=== Exercise instructions ===
Pull out each line of the records below that contains the word "Identify".

Dataset items:

"""

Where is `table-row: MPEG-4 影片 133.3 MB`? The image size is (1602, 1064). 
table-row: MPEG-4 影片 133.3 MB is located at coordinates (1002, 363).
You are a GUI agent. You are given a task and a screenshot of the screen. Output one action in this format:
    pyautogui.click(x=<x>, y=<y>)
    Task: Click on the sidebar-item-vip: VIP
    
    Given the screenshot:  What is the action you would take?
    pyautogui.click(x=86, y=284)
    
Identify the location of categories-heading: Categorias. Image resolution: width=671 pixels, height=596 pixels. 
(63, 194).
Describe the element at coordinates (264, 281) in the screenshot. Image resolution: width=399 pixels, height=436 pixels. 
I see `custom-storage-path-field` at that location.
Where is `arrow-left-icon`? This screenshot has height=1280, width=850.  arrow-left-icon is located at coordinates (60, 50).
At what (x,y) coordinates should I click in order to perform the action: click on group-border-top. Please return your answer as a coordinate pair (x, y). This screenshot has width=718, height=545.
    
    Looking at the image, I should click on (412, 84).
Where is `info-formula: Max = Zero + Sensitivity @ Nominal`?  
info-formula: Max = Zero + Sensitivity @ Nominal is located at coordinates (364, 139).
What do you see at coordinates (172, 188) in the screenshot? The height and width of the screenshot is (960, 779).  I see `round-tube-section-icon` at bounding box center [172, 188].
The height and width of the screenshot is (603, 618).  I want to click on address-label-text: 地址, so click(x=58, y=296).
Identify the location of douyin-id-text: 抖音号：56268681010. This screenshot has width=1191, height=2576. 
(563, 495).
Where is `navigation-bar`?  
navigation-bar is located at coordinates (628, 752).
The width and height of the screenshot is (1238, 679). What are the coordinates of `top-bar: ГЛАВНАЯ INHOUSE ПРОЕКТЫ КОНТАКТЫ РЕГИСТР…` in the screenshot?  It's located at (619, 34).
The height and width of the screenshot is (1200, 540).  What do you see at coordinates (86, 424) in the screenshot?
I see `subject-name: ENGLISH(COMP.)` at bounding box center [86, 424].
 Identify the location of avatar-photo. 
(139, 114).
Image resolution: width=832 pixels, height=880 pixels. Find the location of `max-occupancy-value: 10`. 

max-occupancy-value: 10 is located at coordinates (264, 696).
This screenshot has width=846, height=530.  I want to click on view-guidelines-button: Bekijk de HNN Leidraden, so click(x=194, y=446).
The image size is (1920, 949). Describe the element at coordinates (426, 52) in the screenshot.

"""

=== Final answer ===
Identify the location of categories-heading: Categorias. Image resolution: width=671 pixels, height=596 pixels. 
Identify the location of douyin-id-text: 抖音号：56268681010. This screenshot has width=1191, height=2576. 
 Identify the location of avatar-photo. 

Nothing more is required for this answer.